Dawno temu mieszkańcy Pojezierza Mazurskiego mieli ogromny problem z leśnymi zwierzętami, podchodzącymi zbyt blisko domostw. Szczególnie we znaki dawała im się pewna niedźwiedzica. Jej ulubionym zajęciem było wyjadanie miodu. Potrafiła dostać się nawet do tych najwyżej położonych barci.

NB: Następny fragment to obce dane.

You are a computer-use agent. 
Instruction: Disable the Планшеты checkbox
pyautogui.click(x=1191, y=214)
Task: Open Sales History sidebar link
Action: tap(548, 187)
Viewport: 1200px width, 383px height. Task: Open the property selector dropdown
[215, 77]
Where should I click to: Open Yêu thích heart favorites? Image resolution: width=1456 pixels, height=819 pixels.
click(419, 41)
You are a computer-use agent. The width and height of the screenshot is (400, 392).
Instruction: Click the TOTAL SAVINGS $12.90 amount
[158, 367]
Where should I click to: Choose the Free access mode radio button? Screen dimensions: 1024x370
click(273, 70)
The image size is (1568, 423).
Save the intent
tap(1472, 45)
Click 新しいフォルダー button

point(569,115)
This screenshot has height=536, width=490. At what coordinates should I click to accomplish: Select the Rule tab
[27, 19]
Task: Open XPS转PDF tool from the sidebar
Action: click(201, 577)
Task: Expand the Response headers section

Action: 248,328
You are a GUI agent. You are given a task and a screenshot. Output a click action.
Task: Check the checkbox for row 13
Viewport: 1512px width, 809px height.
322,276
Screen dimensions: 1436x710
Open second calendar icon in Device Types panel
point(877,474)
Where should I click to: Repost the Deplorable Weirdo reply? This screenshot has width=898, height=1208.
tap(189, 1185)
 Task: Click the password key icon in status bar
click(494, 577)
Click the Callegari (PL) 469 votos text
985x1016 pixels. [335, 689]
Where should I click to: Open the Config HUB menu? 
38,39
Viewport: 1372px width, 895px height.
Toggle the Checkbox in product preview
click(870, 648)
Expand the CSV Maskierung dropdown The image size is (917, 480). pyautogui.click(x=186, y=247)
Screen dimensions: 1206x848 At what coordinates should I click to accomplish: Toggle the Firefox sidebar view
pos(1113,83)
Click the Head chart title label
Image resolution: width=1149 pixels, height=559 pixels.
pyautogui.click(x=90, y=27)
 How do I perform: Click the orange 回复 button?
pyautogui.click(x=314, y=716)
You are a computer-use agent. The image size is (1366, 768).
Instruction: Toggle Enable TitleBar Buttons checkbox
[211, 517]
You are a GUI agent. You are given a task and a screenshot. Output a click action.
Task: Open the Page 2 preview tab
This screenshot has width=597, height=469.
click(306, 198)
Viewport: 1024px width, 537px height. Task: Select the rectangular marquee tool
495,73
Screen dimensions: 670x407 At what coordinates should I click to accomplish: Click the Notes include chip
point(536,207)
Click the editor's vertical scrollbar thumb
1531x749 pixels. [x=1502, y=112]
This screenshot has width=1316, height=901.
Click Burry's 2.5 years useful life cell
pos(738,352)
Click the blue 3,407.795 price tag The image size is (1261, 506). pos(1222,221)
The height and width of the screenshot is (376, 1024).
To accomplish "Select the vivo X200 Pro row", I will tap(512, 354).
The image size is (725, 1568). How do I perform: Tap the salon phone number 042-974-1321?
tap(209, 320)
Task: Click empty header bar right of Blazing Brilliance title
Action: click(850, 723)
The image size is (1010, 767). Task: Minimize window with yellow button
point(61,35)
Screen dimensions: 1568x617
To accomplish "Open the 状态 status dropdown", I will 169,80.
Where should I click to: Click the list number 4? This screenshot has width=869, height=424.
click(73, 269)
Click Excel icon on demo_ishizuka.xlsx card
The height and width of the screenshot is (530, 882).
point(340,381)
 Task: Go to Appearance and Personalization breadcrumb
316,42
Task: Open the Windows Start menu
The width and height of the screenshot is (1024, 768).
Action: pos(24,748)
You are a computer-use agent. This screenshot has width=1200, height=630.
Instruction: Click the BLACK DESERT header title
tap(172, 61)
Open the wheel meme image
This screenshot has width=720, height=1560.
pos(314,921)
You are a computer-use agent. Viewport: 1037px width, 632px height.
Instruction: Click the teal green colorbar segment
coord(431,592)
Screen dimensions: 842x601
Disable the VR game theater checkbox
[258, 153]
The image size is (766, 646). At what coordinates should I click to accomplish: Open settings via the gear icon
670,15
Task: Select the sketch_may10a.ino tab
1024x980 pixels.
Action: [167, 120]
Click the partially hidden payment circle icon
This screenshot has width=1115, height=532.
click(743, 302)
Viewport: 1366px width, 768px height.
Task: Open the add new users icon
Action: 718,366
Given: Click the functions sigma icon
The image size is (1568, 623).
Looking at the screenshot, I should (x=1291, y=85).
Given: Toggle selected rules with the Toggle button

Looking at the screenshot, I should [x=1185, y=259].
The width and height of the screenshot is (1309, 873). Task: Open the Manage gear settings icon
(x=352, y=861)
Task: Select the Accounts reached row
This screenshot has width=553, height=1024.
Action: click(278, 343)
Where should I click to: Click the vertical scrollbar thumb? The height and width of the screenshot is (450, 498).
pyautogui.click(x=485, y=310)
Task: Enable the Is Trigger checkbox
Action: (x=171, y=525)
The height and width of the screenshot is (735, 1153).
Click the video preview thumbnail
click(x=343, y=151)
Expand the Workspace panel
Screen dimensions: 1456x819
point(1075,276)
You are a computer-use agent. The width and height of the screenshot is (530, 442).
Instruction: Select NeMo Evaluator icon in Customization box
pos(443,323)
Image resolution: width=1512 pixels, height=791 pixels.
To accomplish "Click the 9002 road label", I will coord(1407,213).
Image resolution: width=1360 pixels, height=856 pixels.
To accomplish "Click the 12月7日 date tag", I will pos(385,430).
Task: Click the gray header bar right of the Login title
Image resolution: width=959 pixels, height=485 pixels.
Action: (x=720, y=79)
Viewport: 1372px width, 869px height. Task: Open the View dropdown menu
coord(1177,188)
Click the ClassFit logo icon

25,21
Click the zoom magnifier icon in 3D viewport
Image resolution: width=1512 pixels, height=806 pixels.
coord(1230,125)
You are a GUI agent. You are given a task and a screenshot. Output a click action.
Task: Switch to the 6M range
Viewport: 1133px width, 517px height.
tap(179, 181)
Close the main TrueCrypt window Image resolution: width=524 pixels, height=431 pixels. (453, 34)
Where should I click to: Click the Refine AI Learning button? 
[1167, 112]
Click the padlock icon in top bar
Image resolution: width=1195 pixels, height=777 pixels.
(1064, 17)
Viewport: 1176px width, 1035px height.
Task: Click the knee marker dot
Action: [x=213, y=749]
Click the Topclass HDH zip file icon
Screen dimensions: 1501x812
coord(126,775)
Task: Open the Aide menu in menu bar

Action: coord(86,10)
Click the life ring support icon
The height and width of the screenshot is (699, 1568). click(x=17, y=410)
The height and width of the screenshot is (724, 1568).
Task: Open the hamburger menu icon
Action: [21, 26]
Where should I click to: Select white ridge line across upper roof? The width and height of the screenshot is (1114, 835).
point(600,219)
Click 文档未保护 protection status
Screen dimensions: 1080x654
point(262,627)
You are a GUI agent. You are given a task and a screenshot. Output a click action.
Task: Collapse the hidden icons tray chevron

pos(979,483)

Wszelkie próby pojmania zwierzęcia na nic się zdały. Niedźwiedzica była tak przebiegła, że udawało jej się umknąć. W końcu burmistrz Mrągowa zwrócił się o pomoc do stacjonujących w mieście wojaków. Obiecano im wysoką nagrodę za pomoc w rozwiązaniu problemu.

Wkrótce zorganizowano wielką obławę. Niedźwiedzicę dostrzeżono na bagnach. Wystrzelone kule trafiły ją w lewą tylną łapę. Tym razem ucieczka na nic się zdała. Myśliwi z pomocą wojaków upolowali zwierzę. A na dowód wywiązania się z zadania, zabrali ze sobą łapę.

Uradowany burmistrz powiesił ją nad drzwiami urzędu. Po niedługim czasie niedźwiedzia łapa pojawiła się w herbie Mrągowa. I tak jest do dziś.